===== Reading text =====

Whilst any injury can be seen as unacceptable, the cost of administering these types of reports and time spent responding to and liaising with inspectors (mainly Environmental Health Officers) can be significant given the sheer quantity of footfall each day that pass through these types of premise. Visits rarely remain focussed on just the event reported and can be influenced by many other factors. I remember one claims manager at large retailer quoting me “ 1 in 2 customer RIDDORs result in a claim”. How many claims letters arrive asking for sight of the F2508 fuelling the perception that if it was a RIDDOR, then there must be fault and we must settle the claim quickly to contain costs. At a forum of H&S professionals, I recall example after examples of disproportionate intervention by the enforcing authority over minor injuries involving the public following submission of an F2508 where as some more serious employee major injuries had gone un-inspected and not investigated.

===== Data provided =====

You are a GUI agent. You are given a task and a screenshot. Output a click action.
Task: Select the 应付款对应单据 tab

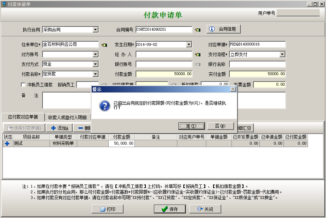[23, 117]
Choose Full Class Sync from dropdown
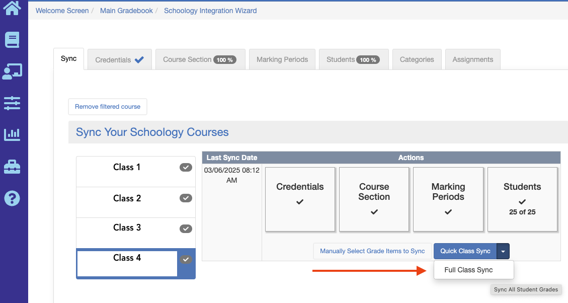The width and height of the screenshot is (568, 303). (468, 270)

=====

> _Given exercise 1_:
List every abbreviation or form code that appears in the passage on injury reporting.
> _Given exercise 2_:
In the passage on injury reporting, what share of customer RIDDORs did the claims manager at a large retailer say result in a claim?
> _Given exercise 3_:
Write the next few sentences of the passage on injury reporting, picking up after its final sentence.

> _Written response 1_:
RIDDOR, F2508, H&S

> _Written response 2_:
1 in 2.

> _Written response 3_:
This current consultation covers many changes and I support the move to simplify this sometimes complex piece of regulation. However the bit I am really interested in, is this proposal to remove the requirement to report non-fatal accidents to people not at work. This covers for example, member of the public, customers in retail premises, users of leisure facilities, residential and nursing home service users, students and school children and volunteers working for charities. Nearly all of these are covered by Local Authority rather than the HSE and how will they gather their intelligence if not by the F2508? For some sectors like residential and nursing care homes, this will be picked up by other agencies such as the CQC and Safe Guarding teams, recent memoranda of understanding have been established to ensure this happens, but what about the rest? The consultation states figures from the Local Authorities are not available.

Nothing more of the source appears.